Request. In the material, from the line containing "Given: Open the Tier column filter" up to and including the final line, swap "column filter" for "column menu" and give only those lines back with nothing else changed. Leave the pictures out of your answer.

Stored rows.
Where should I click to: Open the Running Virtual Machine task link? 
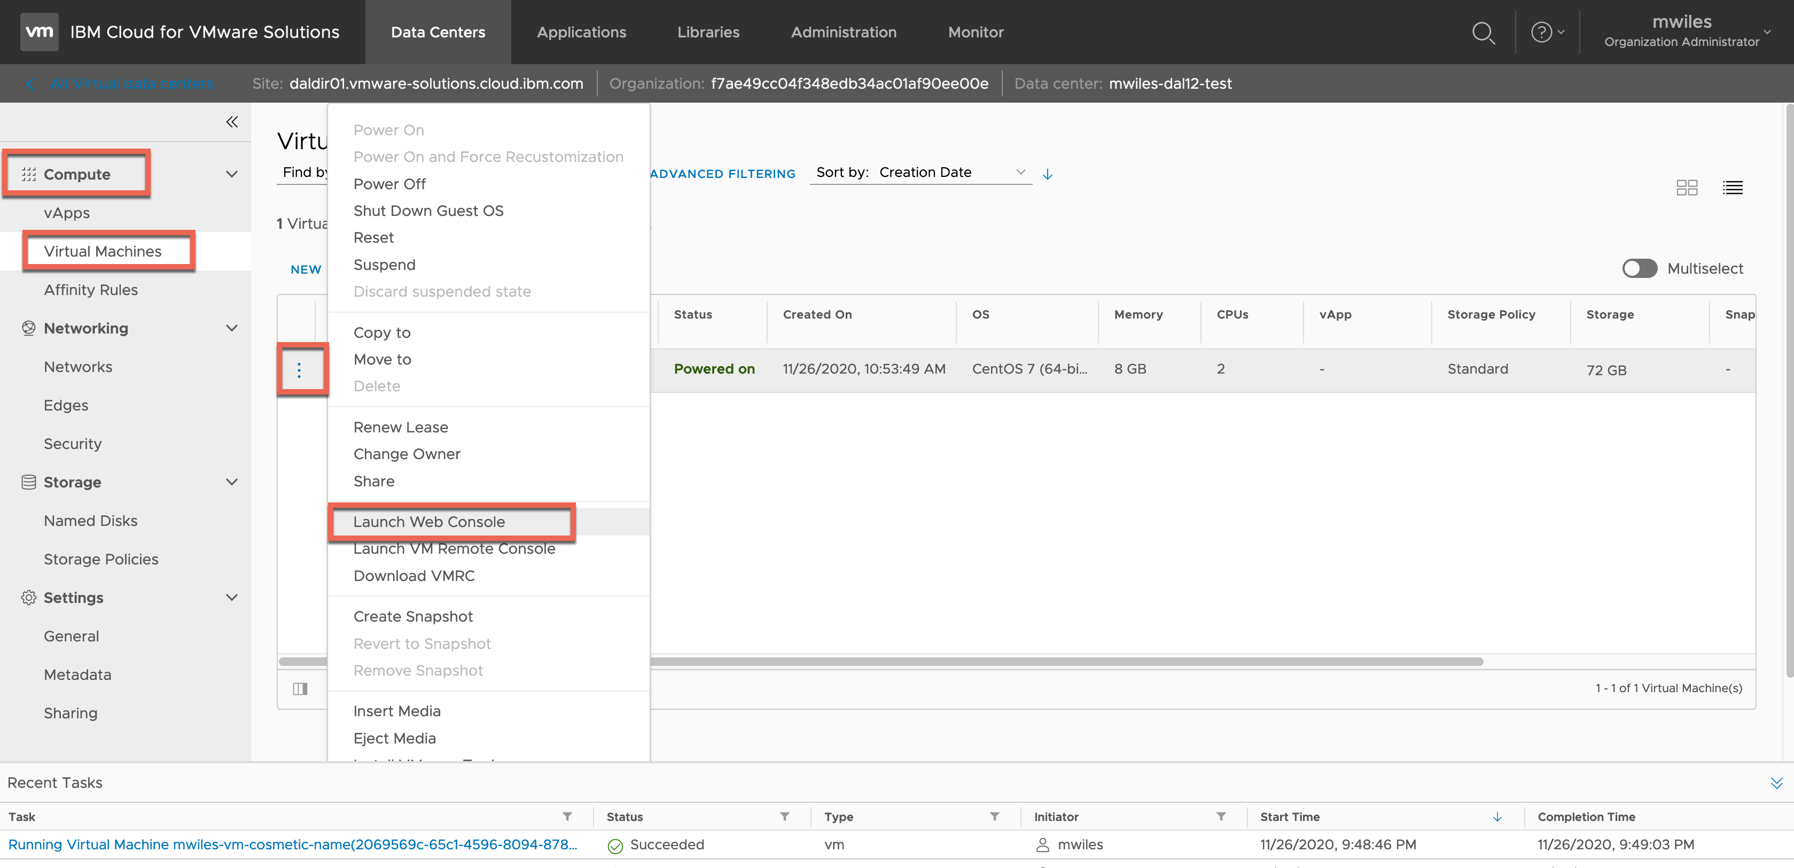(292, 844)
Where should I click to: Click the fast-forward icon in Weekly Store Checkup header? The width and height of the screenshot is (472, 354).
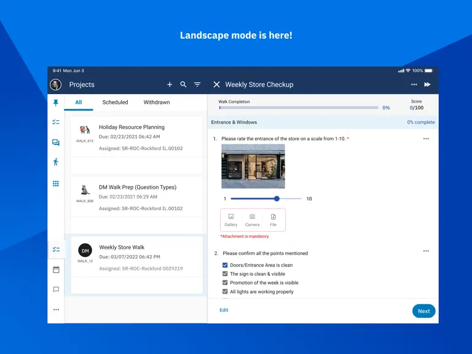click(427, 85)
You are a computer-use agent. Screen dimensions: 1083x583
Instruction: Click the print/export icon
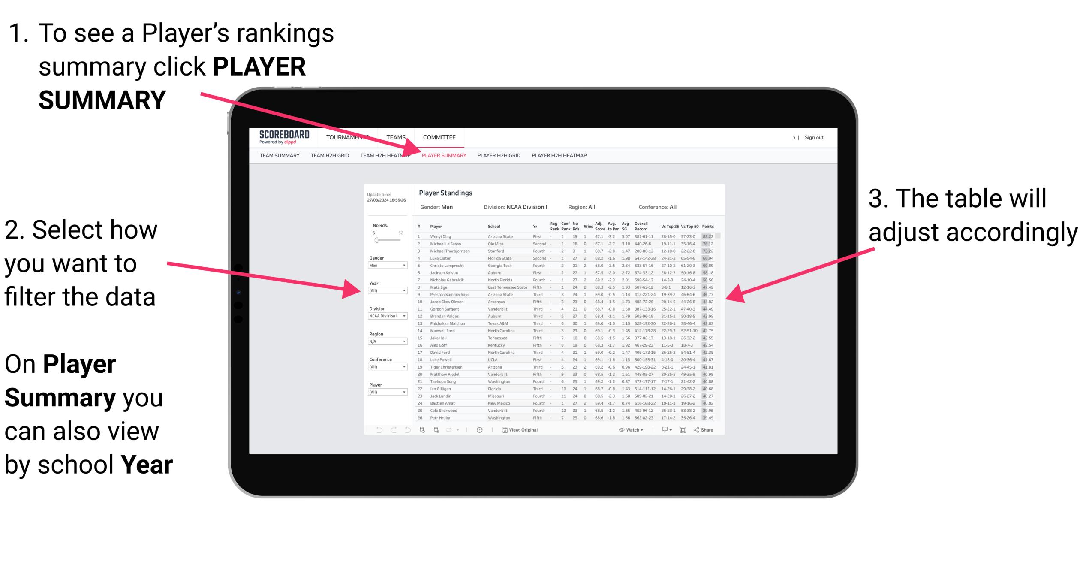[x=663, y=429]
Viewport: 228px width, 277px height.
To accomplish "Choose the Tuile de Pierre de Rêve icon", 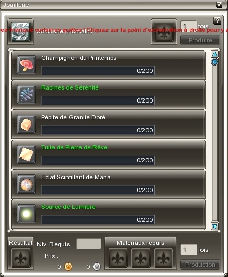I will (x=26, y=154).
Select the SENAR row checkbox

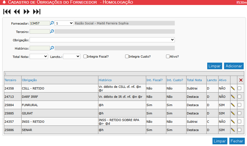coord(240,130)
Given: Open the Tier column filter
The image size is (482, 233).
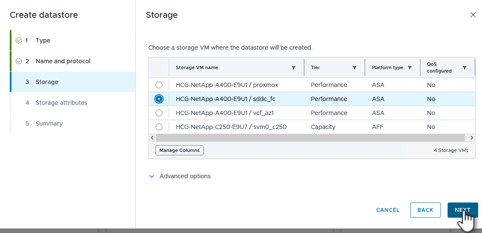Looking at the screenshot, I should click(x=354, y=68).
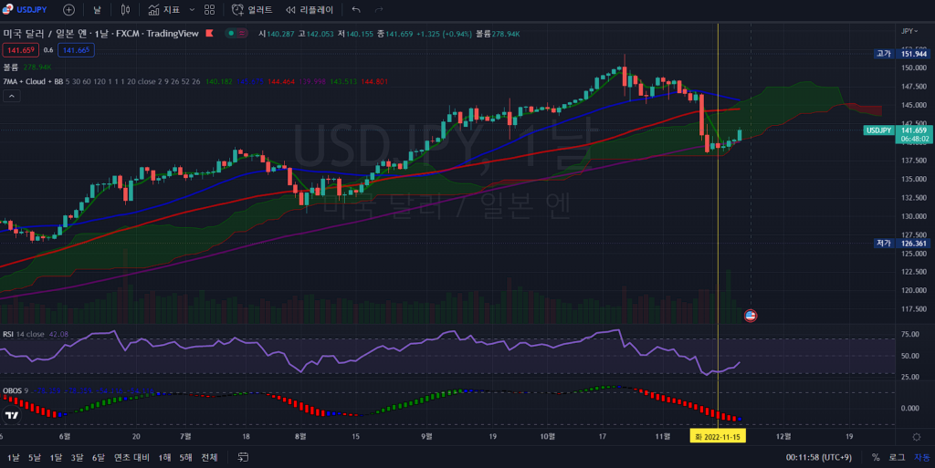Select the 전체 time range
Viewport: 935px width, 468px height.
click(209, 457)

Written response.
Given: Open the Tier column menu
The image size is (482, 233).
Looking at the screenshot, I should click(x=354, y=68).
Select the 전체 time range
Viewport: 935px width, 468px height.
click(209, 457)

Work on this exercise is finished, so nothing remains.